Ryszard Wilczyński z PO (Koalicja Obywatelska) podziękował za wszystkie głosy oddane na niego i jego ugrupowanie, ale przyznał również, że ma poczucie niedosytu.
- Wynik Koalicji Obywatelskiej, szczególnie w regionie, mógł być lepszy. Nie wiem, czy dużo lepszy, ale lepszy. I z takim przeświadczeniem będziemy analizować w kampanii. Wynik był też w pewnym sensie na miarę możliwości. Ja przypominam to często, że cała lista ma limit 220 tysięcy a oglądaliśmy kampanię - gdzie, jak PR-owcy wycenili - niektóre sięgały pół miliona.
- Silna Lewica wraca do parlamentu – mówi Jerzy Przystajko z Lewicy Razem (Komitet SLD). – Jak wygląda parlament bez lewicy, budowany na kilku prawych nogach, widzieliśmy przez ostatnie cztery lata. Ja uważam, że to nie był dobry parlament. W tej chwili wybraliśmy sejm, o którym mówi się, że jest najbardziej reprezentatywnym od wielu lat. Właściwie jest reprezentowany cały przegląd poglądów politycznych. Jeśli wszystkie koalicje rozbijemy na ugrupowania, które zasiadają w sejmie, to mamy ich kilkanaście.
- Frekwencja w tych wyborach bardzo cieszy – mówi Marcin Oszańca z PSL (Koalicja Obywatelska). – Cieszy też to, że praktycznie całe społeczeństwo ma swoją reprezentację. Sytuacja z wyborów z 2015r pozbawiła reprezentacji wielu obywateli, wielu mieszkańców. To nie jest dobre, dlatego nie będąc zwolennikiem lewicy cieszę się, że jest w parlamencie. Tak samo skrzydło prawe, czyli Konfederacja, na prawo od PiS.

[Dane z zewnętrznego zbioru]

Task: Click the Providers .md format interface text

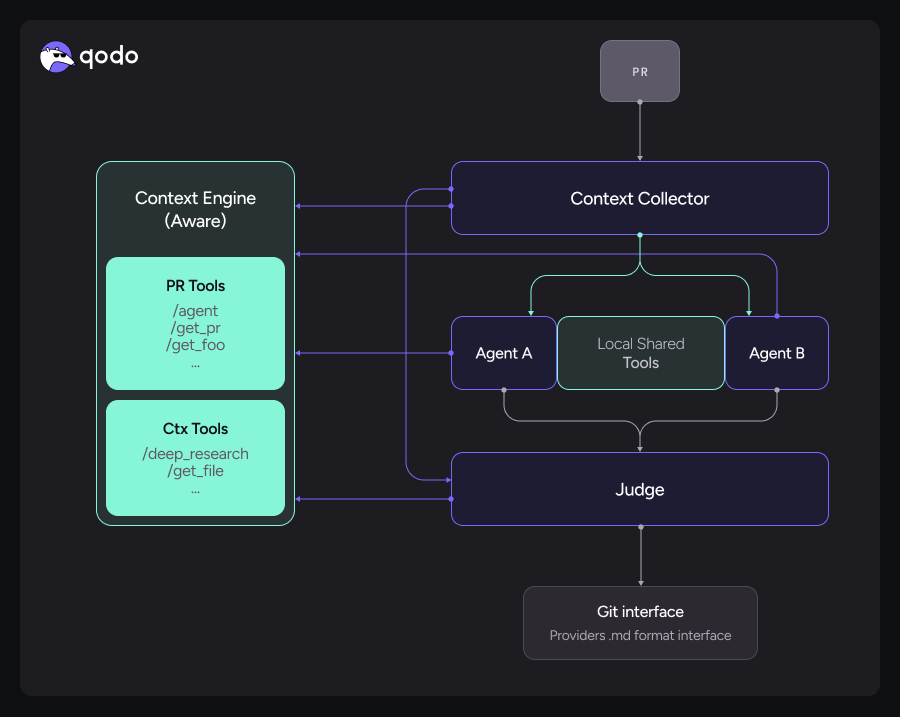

- Jesteśmy jedynym ugrupowaniem, które uzyskało tyle głosów, żeby wejść do sejmu, a nie otrzymało żadnej dotacji – podkreśla Łukasz Fomicz z Konfederacji. – To była tytaniczna praca przy zmasowanym ataku na Konfederację i oskarżanie nas niemalże o największe zbrodnie ludzkości. Robiło to przede wszystkim środowisko Prawa i Sprawiedliwości, media głównego nurtu. Nie tylko Telewizja Polska, ale również TVN.
- Choć nie mamy drugiego mandatu w parlamencie, to jest progres, jeśli chodzi o ilość oddanych na Mniejszość głosów – mówi Roman Kolek (MN). – Myślę, że kampanię prowadziliśmy w sposób grzeczny, uprzejmy, i może z tego powodu nie osiągnęliśmy lepszego wyniku. Sama kampania była momentami bardzo agresywna. Gratuluję PiS zwycięstwa, ale w sytuacji, gdy ma się bardzo mocne wsparcie mediów publicznych, gdy ma się mocniejszą pozycję w wyborach, to nie dziwię się, że taki wynik jest.
Wszyscy uczestnicy Niedzielnej Loży Radiowej zapewniali, że parlamentarzyści ich ugrupowań będą pracować na rzecz mieszkańców Opolszczyzny.